Senate Democrats this week unveiled their latest attempt to clarify and modernize the security of the country’s critical information technology infrastructure. An attempt to pass cybersecurity legislation introduced by Sens. Joseph Lieberman (I-CT) and Susan Collins (R-ME) stalled on December 15 when the full Senate failed to act on the measure after it was voted unanimously out of committee.
The currently skeletal legislation, S.21, sponsored by Senate Majority Leader Harry Reid and seven committee chairs, is anticipated to include most of the Lieberman-Collins measure. But given its yet-to-be-determined final form, debate about its effects on privacy and executive power have reemerged.Over the weekend, CNET’s Declan McCullagh predicted the re-introduction of Lieberman’s cybersecurity bill, which he inaccurately dubbed the “Internet kill switch” last year. McCullagh suggested the measure would contain language slipped into the original bill at the 11th hour — language he said would exempt it from judicial review.
“The idea that the Committee’s bill was exempt from judicial review at any time is false,” said Leslie Phillips, communications director for the Senate Homeland Security Committee. While the measure does restrict review of the classification of private assets as critical to national security to an internal DHS process, the law itself would be no less subject to judicial scrutiny as any other act of Congress. According to Phillips, the review process was added during the bill’s markup in June.
As TPM reported over the summer, the Lieberman-Collins measure wasn’t designed or intended to give broad new authority to the executive branch (nor establish an “Internet Kill Switch”). Instead, it was designed to, with the help of the industry, to determine which infrastructure was actually critical and how to best protect it to prevent a catastrophic event and mitigate the fallout from one based on existing authority. The legislation, in fact, prohibits the government from telling companies what specific security protocols they should implement and focuses instead on the results companies must achieve.
An aide quoted in the CNET piece, Brandon Milhorn, Staff Director and Chief Counsel for Sen. Collins on the Senate Homeland Security Committee, emphasized the importance of the legislation as a means to establish guidelines that could head off large-scale disaster.
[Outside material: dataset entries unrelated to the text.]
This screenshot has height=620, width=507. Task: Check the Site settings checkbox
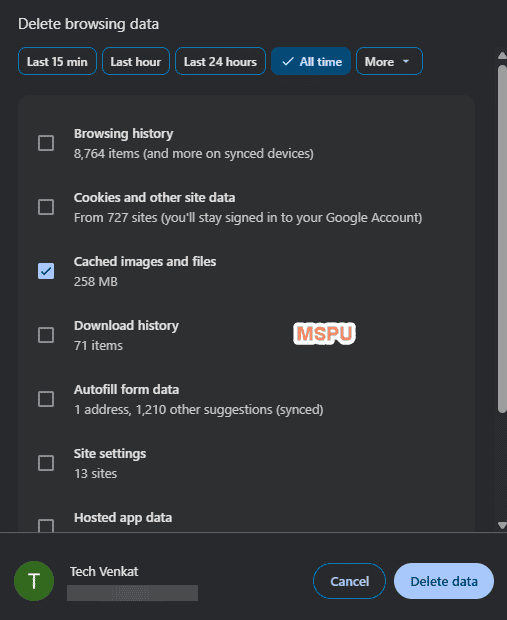click(x=46, y=463)
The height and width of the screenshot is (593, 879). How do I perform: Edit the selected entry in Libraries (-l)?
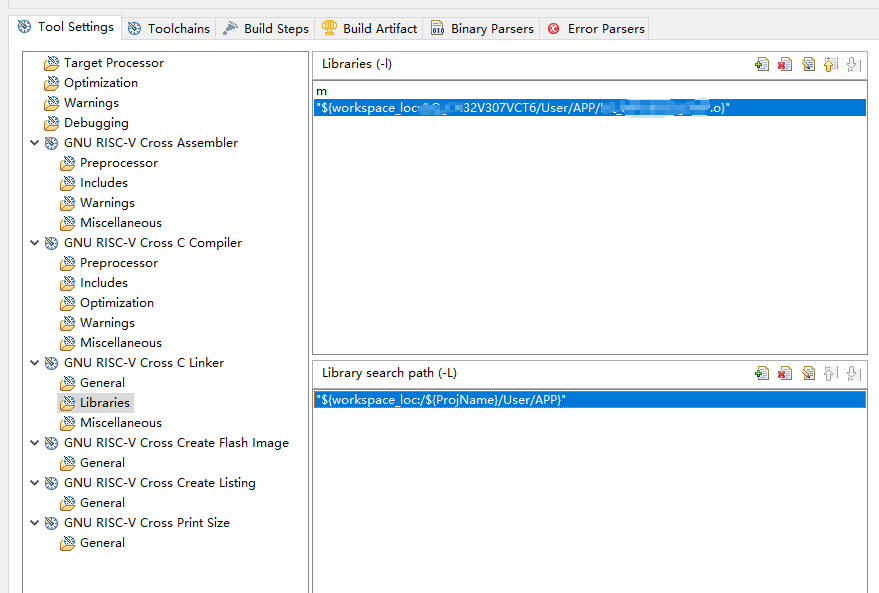tap(808, 65)
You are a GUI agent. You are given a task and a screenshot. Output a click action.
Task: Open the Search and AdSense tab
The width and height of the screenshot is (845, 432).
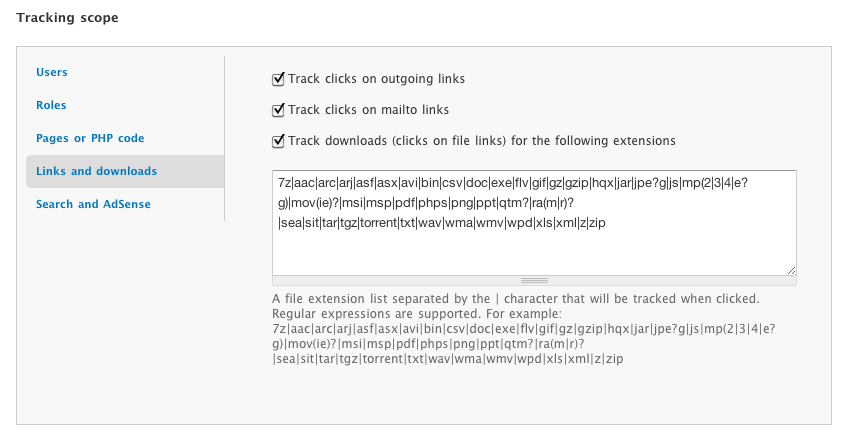pos(93,204)
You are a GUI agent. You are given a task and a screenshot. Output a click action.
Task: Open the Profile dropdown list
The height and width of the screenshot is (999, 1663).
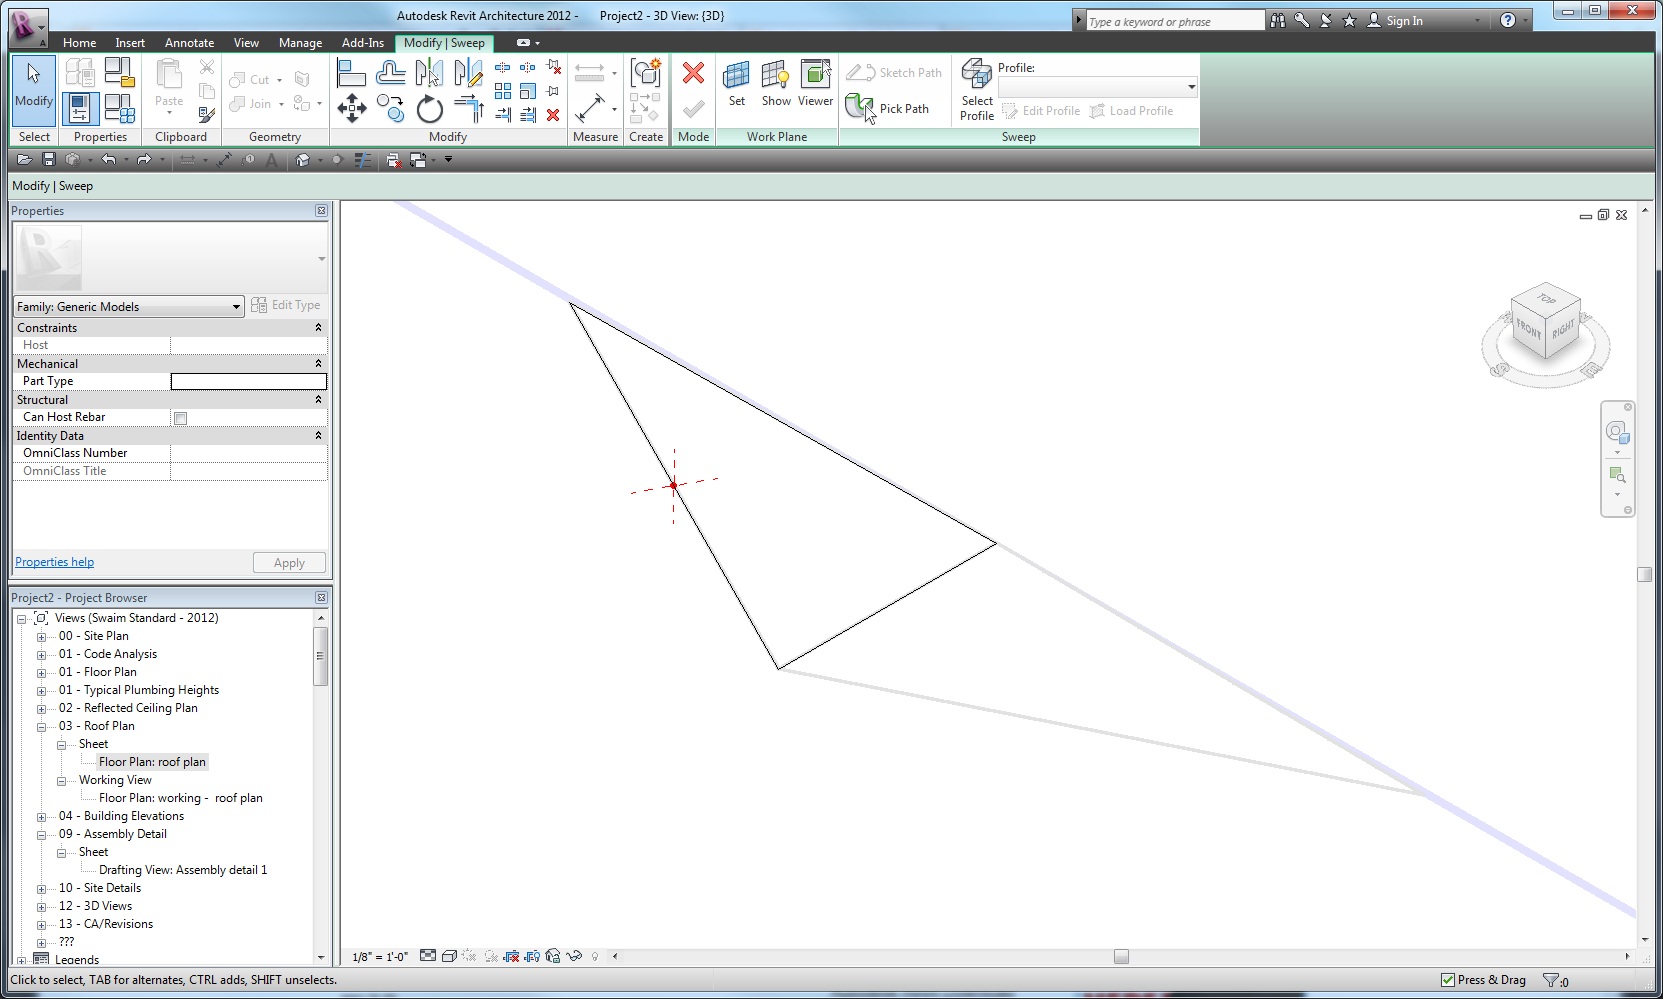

“There are systems and assets out there — particular nodes in our information technology networks — that are so sensitive, would cause so much damage if disrupted that we need to work closely with the private sector to make sure we understand what owner/operators are doing to secure those systems,” Milhorn said. “We’re not talking about entire companies, we’re not talking about entire systems at a company, we’re talking about particular nodes in a company” that could create the kind of damage defined in the bill if successfully attacked.”
Some analysts understand why the industry would be concerned if the legislation was actually exempt from review. “With this kind of determination, you’re going to have regulations and restrictions imposed on you. I can see why a company would want a review of that” said Michael McNerney, a fellow at the Truman Project, a national security think tank based in Washington. McNerney suggested, however, that the DHS review process outlined in Lieberman-Collins is both sufficient and constitutional. “Applying a regulation to a defined a group is different than, say, the government violating your fourth amendment rights.”
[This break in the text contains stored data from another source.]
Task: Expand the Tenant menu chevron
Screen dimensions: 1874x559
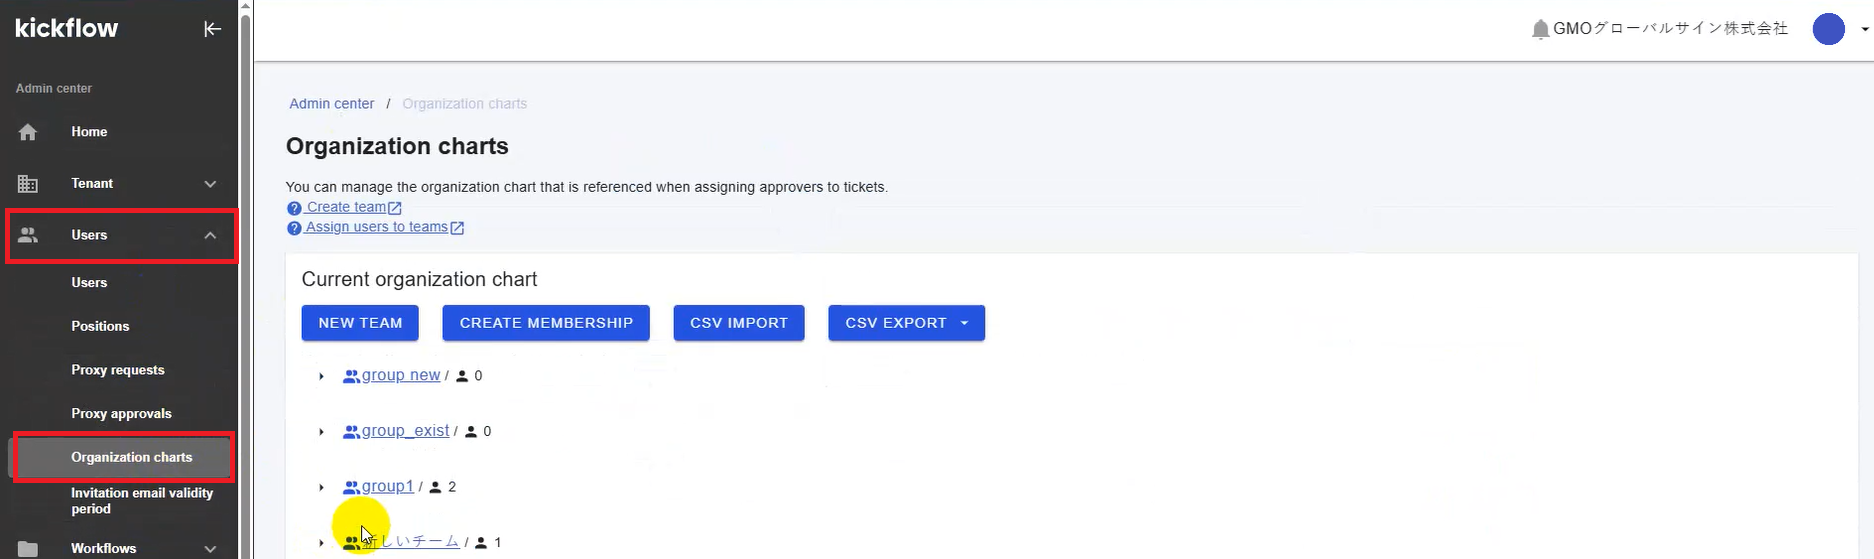Action: click(x=210, y=184)
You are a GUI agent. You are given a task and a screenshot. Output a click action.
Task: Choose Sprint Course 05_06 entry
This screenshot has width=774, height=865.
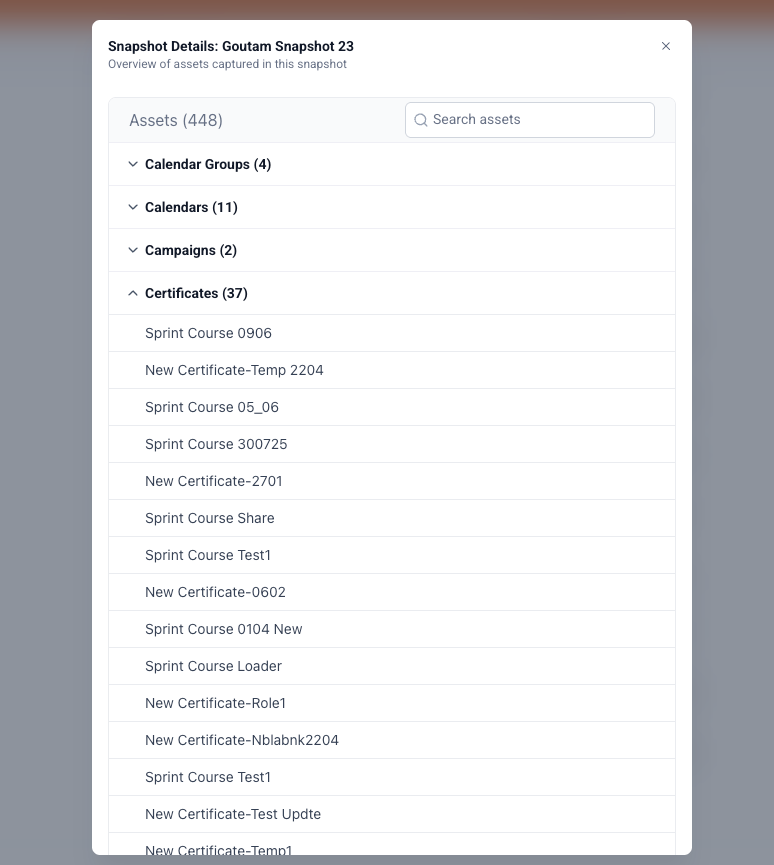pos(212,407)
While it is impossible to know what a finalized S.21 is going to contain, its introduction offers critics another opportunity to work with Congress to ameliorate their concerns.
“Overall, I give Lieberman-Collins a B,” said McNerney. “There are still plenty of things we could do better.”
Late update: Reid spokesman Jon Summers sent the following statement: “This bill is an important first step towards a comprehensive effort to protect our nation’s cyber security from threats from state actors, criminals and terrorists wishing to do us harm. Cyber security is equally important to both economic prosperity and national security, and our efforts will always balance those goals. The Lieberman-Collins and Rockefeller-Snowe bills are critically important first steps, and our staffs have been working together over the last year to integrate them with additional proposals to address the full array of challenges we face in the cyber arena.”